Marginalized youth with mental health difficulties experience a challenging transition to adulthood, due to the intersection of developmental stage, mental illness, poverty, and trauma. Interpersonal relationships are an understudied component of this transition. Positive relationships are essential for health and well-being; yet youth with histories of mental illness and family violence may experience barriers to relationship formation and maintenance, including shame, stigma, symptom management, and structural oppression. To address this gap, this qualitative study explored the role of peer relationships in the lives of youth learning to live with a serious mental health condition.
Methods:
Within the context of a federally-funded feasibility study of a psychosocial intervention for transition age youth, which includes case management, psychotherapy, and mentoring, longitudinal interviews were conducted with 11 young women, ages 17-20 (n=22). Participants were from low-income backgrounds and ethnically diverse; 72% reported histories of child maltreatment.
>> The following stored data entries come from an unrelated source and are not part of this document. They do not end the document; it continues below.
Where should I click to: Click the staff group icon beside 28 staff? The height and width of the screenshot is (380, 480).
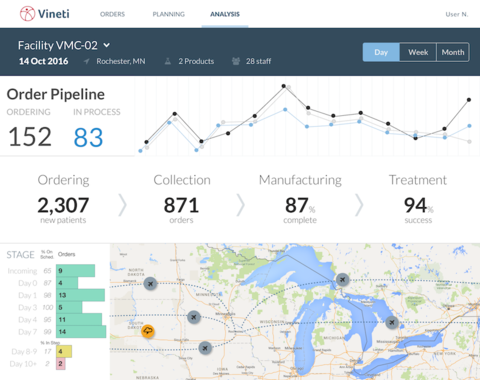pos(236,61)
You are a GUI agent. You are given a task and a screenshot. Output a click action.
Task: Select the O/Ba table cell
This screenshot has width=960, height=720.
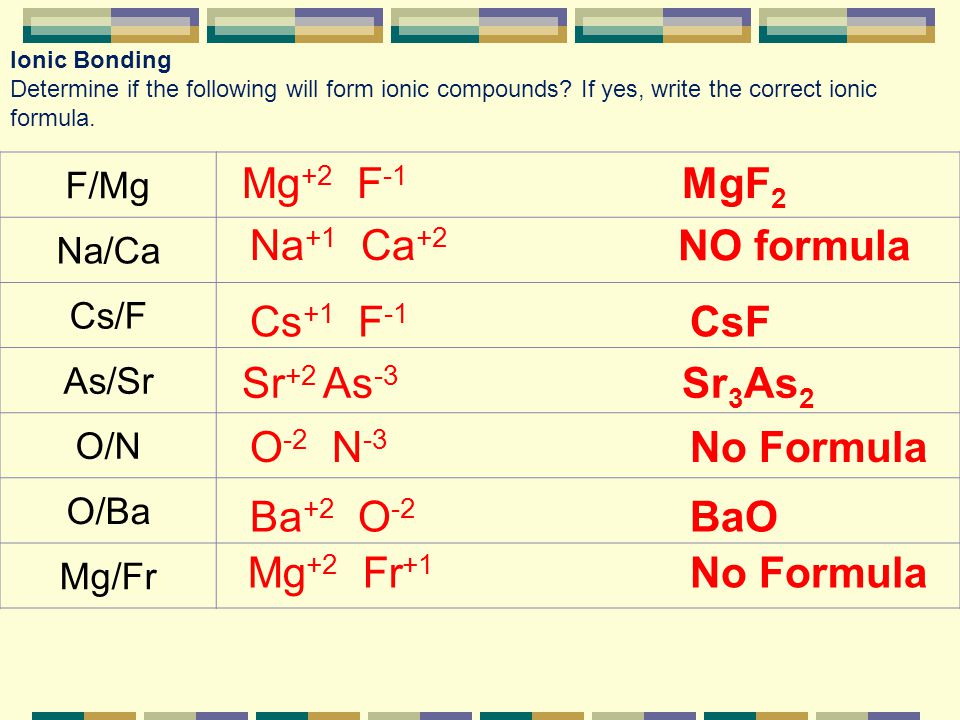click(x=108, y=511)
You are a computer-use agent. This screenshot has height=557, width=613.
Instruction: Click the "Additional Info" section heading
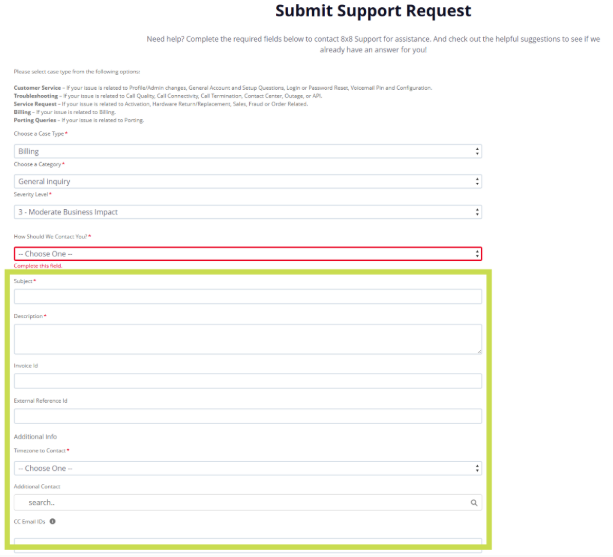tap(35, 437)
All participants met DSM-V criteria for mood and/or anxiety disorders. Semi-structured, open-ended in-depth interviews explored relationships with helping professionals, family and peers; interviews took place at an urban outpatient mental health clinic and were audio recorded and professionally transcribed. Utilizing Atlas.TI, coders analyzed transcripts using thematic analysis (Braun & Clarke, 2006) and relational-cultural theory as a framework (Miller & Stiver, 1997).
Results:
Most participants described having at least one close friend or intimate partner who knew them well and was in regular, current contact with them. Shared lived experience of mental illness or family conflict facilitated trust in relationships. Participants described several ways that friends supported each other in living with mental illness, including help with emotion regulation, coping strategies, distraction, and interruption of negative patterns of thought or behavior. One participant said of a friend, “if I’m in a very terrible mood, if I talk to him, my whole spirits lift.” Friends also provided less clinical but equally therapeutic support in the forms of companionship for leisure and artistic pursuits, as well as instrumental support during periods of familial or financial instability. Another participant reported, “if I really, really needed to go somewhere, I have peers that I could go to.” Most peer relationships were described as mutually supportive; many participants described how they had grown in their self-worth or understanding of self and others through being in these relationships. For example, one participant explained that, “friends, when you talk to them…you get more confidence in yourself.”
Conclusions and Implications:
Findings suggest that close friendships provide crucial support to these youth in their recovery journeys. Peer relationships supported recovery in a number of ways: more directly, by providing emotional and practical support around the challenges of living with a mood or anxiety disorder, and less directly, by providing companionship for outings and creative pursuits. Findings depict relationships as a source of resilience for youth; they also remind practitioners to expand treatment beyond the therapeutic dyad to include peers as recovery supports. Further research is needed to better understand how some marginalized youth overcome barriers of shame and stigma through peer relationships.